Give us film geeks some inside info on how you shot some of the more insane elements of the film. You’ve got an avalanche, actors under snow, a deer to wrangle, a helicopter shot. I mean, it goes without saying: the film has serious production value. 

This was the first time that I didn’t inhibit my writing with the concerns of how to pull it off in production, although the question of “how” was the one raised the most in pre-production by fellow students or faculty. But personally figuring out how we would do it was the most exciting and creative part in making the film. I explored a world that I had no knowledge of and found it incredibly rewarding.
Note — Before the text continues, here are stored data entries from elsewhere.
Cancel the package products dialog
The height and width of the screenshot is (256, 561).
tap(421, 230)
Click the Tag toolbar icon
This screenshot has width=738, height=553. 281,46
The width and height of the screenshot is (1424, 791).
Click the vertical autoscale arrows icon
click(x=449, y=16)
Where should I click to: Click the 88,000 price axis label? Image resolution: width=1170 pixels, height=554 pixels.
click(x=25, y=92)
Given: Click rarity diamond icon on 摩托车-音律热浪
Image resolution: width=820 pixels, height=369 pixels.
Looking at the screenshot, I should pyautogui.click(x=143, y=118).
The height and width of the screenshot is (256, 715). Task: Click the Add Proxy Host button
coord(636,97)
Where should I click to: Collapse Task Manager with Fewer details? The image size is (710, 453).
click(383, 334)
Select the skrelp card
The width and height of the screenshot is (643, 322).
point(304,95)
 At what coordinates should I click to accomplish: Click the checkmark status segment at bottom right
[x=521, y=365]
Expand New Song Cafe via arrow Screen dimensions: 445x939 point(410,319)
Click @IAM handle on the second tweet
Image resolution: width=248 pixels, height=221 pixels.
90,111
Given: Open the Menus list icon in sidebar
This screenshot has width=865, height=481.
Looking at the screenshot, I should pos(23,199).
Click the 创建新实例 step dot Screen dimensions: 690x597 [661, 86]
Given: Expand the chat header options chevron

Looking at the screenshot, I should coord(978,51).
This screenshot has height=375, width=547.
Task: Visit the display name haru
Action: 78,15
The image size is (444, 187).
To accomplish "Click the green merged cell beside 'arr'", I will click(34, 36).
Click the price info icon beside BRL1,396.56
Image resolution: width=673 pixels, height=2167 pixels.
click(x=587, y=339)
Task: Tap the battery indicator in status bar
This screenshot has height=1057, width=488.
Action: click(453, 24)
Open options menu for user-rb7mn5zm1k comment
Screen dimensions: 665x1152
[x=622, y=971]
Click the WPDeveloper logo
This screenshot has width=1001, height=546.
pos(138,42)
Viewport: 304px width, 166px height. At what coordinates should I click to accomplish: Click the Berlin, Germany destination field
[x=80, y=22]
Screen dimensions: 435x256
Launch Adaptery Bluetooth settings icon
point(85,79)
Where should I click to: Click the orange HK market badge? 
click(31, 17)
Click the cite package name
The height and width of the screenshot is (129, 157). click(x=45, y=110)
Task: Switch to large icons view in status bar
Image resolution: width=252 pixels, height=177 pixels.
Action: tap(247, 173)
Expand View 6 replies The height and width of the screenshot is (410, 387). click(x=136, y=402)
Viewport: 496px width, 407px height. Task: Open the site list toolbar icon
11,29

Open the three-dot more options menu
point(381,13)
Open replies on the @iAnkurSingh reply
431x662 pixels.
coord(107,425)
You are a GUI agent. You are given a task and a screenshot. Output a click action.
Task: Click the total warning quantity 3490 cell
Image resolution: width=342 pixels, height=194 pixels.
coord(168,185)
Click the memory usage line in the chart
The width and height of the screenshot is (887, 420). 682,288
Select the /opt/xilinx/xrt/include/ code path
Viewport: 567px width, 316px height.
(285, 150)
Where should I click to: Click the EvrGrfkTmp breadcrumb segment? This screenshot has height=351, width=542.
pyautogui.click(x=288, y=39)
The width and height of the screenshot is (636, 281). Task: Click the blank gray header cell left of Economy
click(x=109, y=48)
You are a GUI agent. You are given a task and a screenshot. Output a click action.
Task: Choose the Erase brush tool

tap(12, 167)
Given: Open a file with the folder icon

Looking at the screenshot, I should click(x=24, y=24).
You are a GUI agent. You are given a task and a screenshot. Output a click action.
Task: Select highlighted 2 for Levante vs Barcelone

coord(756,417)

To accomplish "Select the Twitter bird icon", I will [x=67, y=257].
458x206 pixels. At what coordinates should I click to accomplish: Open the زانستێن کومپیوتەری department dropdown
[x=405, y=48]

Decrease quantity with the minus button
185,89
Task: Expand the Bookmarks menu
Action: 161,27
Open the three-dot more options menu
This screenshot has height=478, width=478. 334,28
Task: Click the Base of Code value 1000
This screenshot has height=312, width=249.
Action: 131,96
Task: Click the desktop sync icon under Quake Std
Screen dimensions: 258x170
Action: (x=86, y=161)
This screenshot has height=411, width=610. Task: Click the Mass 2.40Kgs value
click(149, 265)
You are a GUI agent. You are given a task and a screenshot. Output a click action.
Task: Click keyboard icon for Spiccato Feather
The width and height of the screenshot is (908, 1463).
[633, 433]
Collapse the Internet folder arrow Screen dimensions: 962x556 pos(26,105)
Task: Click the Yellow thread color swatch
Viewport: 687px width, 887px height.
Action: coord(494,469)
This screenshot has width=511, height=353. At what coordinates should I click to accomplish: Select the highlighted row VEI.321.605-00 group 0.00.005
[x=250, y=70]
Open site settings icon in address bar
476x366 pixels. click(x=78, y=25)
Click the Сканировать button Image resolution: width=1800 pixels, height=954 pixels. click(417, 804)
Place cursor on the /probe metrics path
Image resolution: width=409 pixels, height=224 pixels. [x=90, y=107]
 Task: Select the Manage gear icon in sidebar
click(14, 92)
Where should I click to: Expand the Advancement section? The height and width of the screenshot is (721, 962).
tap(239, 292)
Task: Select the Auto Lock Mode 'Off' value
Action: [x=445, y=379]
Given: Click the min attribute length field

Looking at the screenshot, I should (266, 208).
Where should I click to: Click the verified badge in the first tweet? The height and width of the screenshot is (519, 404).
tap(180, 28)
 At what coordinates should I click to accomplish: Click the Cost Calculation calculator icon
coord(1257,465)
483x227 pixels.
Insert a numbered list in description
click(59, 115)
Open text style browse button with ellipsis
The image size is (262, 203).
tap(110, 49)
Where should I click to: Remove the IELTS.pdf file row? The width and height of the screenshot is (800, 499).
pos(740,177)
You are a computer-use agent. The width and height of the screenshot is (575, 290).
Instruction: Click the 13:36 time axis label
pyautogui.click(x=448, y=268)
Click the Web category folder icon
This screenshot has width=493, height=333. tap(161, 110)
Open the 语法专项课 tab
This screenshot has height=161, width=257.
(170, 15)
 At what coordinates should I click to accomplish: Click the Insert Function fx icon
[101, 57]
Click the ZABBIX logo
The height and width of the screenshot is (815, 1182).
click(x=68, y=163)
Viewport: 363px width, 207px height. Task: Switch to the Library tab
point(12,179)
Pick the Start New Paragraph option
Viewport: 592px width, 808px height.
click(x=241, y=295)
For the avalanche, I found a VFX person and we did a stop motion shot of a miniature snowmobile flying towards the camera.  He then did 3D compositions to create the avalanche and snow spill and he composited it over a plate shot we had.

Under Production Still

The helicopter shot was similar trickery; I ended up getting a free stock footage shot and then the post house Redlab, where I did all my post work, managed to composite in a tiny little snowmobile driving across the image. These two shots combined cost about $600 in our budget, but added infinite Production Value. As for the actors under the snow, we built a “studio” in a garage in the middle of February; we basically built and filled a giant box with snow, let it sit for a week, took off one panel and then dug into it with a shovel. To their credit the actors got right in there and pushed through it.

Under Production Still

In terms of the deer, or rather elk, that takes patience and food. Every time you see an animal in a film, notice how they are always eating; that’s how you lure them to where you need them. It took us an entire day to get three shots of the elk that lasted about 30 seconds on screen. And one shot, of the elk on the road in front of the car, was VFX work by Redlab.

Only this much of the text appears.